When the atomic bomb went off at Emu Field (the first test on the mainland), Yami was about ten years of age and through life would re-tell with clarity and sadness of his family being blanketed in the toxic fallout and the sickness and death that followed.
As a stockman and skilled horseman, Yami spent his early years working on pastoral properties across South Australia until losing his eyesight as a teenager and later becoming completely blind – the consequence of dust from the nuclear bomb.
He was a member of the Aboriginal Advancement League, was drawn to social work assisting families in need with health and education during work with the United Mission and was instrumental, together with the late Reverend Jim Downing, in the establishment of the Institute for Aboriginal Development in Alice Springs and the Pitjantjatjara Land Council. As a professional interpreter and cultural broker he worked in the law courts making sure the voice of Anangu was understood.

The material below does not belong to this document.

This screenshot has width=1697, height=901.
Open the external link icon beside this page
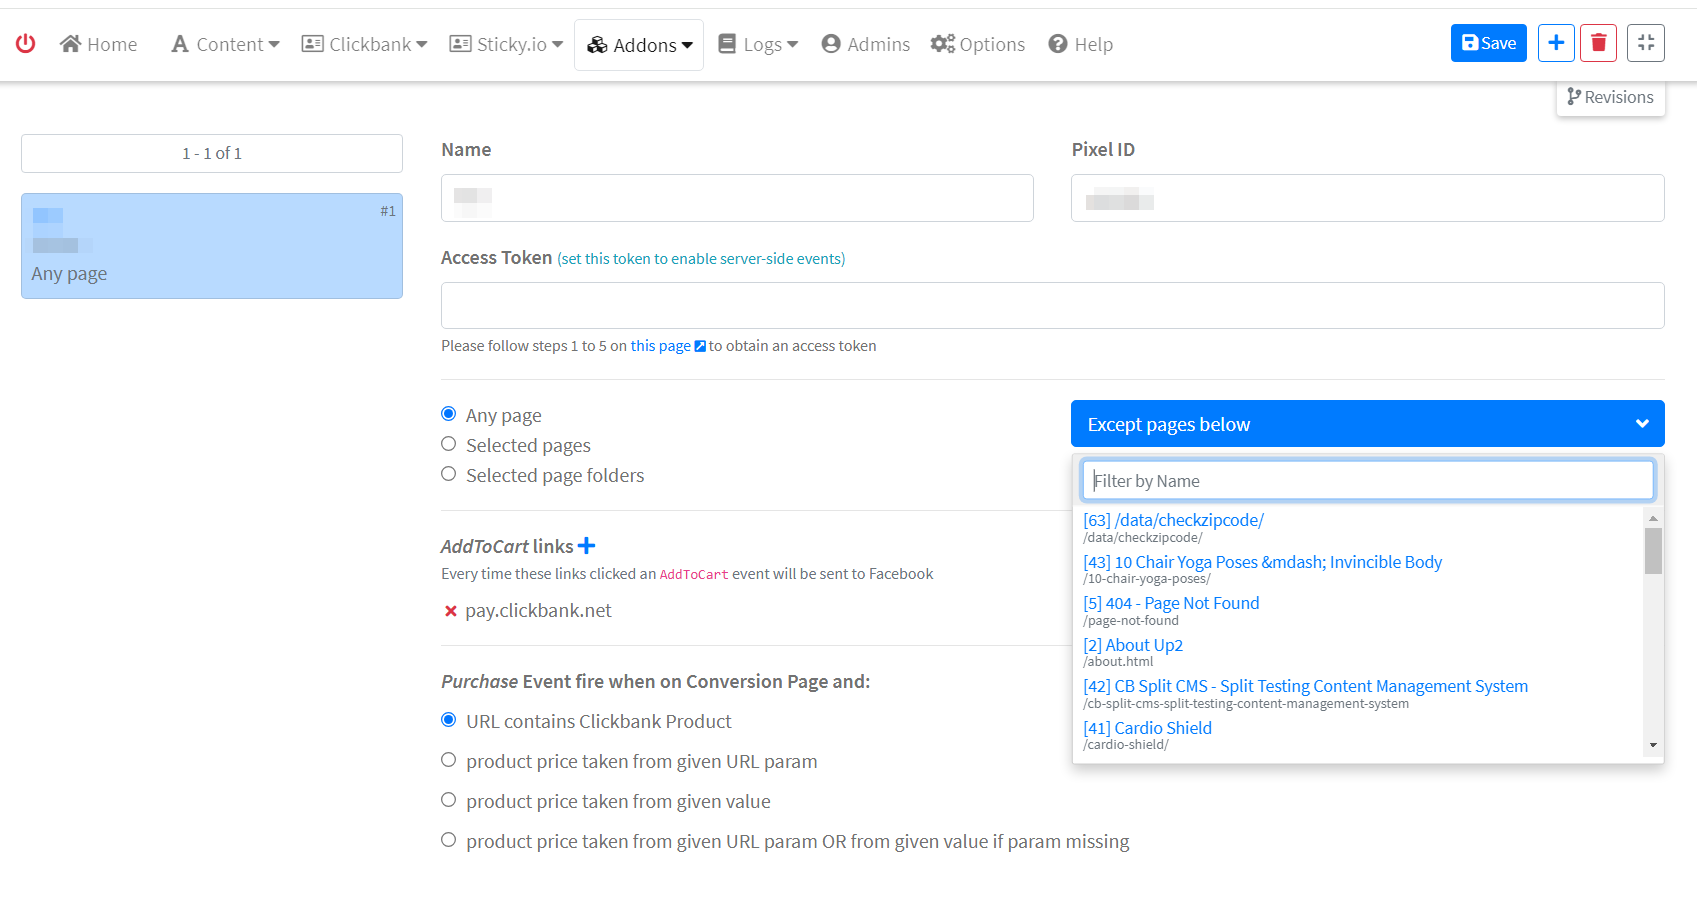pos(700,346)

Yami made it his life’s work to campaign locally, nationally and internationally for the clean-up of Maralinga following the Nuclear Atomic Bomb testing by the British in the 1950s and 60s, for a Royal Commission and for compensation for destruction and contamination of country and the dispossession of Anangu. It was hard work rewarded with the extensive remediation of country as well as financial compensation for Maralinga Tjarutja peoples.
For several decades, supported by his children, he continued a relentless campaign against nuclear weapons as well as plans for a nuclear waste dump in South Australia. Earlier this year he welcomed the decision by the Australian Government to offer a Gold Card for health care for those affected by radiation fallout at Maralinga but reminded us it was too little too late.

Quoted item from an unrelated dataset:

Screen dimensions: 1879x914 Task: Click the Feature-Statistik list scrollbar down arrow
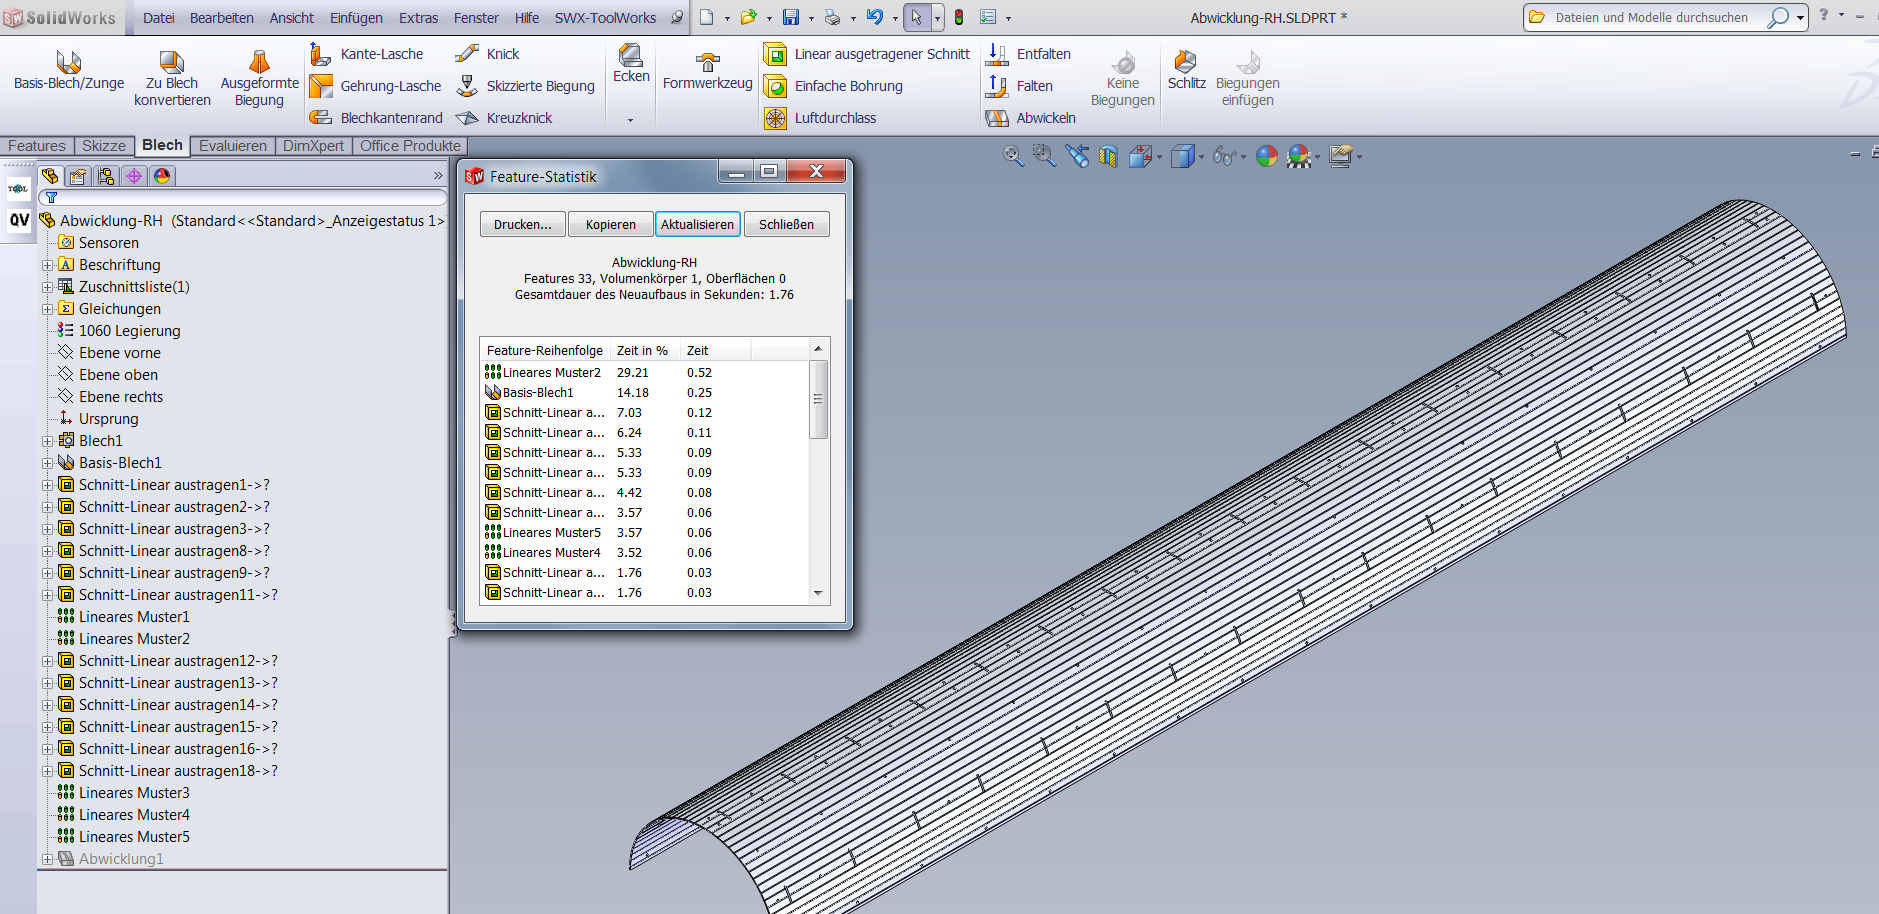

Yami was a staunch land rights campaigner active in the handback of Anangu Pitjantjatjara (APY Lands) in far north South Australia to traditional owners as inalienable freehold title, as well as the monumental return of Uluru and Kata Tjuta to traditional owners in 1985. He retired to his traditional lands at Walatina Station near Marla in the State’s far north, which will be his final resting place.
Yami’s story is depicted in the National Portrait Gallery. In 1981 he received an OAM for his service in the field of Aboriginal Welfare and has a published autobiography. His warmth, kindness, generosity and resolve inspired so many Aboriginal and non-Aboriginal people and as Tjamu (grandfather) and Katja (Great grandfather) he will be forever remembered by his loved ones, his extended family, community and by so many.
Yami leaves an incredible legacy of better global understanding of the devastation of nuclear bombs and for the ongoing battle for recognition of the consequence of them on the rights and interests of Anangu.
Memories of the man and his contribution will remain forever in the hearts of so many people, especially Bronya, Lucy and his children Leroy, Rosemary and Karina who have followed in his footsteps as interpreters and protectors of country and his twelve grandchildren (Lionel, Lachlan, Tahlia, Kieran, Kiah Robbie, Carlin, Leesha, Jessica, Joshua, William and Larissa and two great grandchildren (Lucy-May and Levi). Rest in Peace Dad and poppa.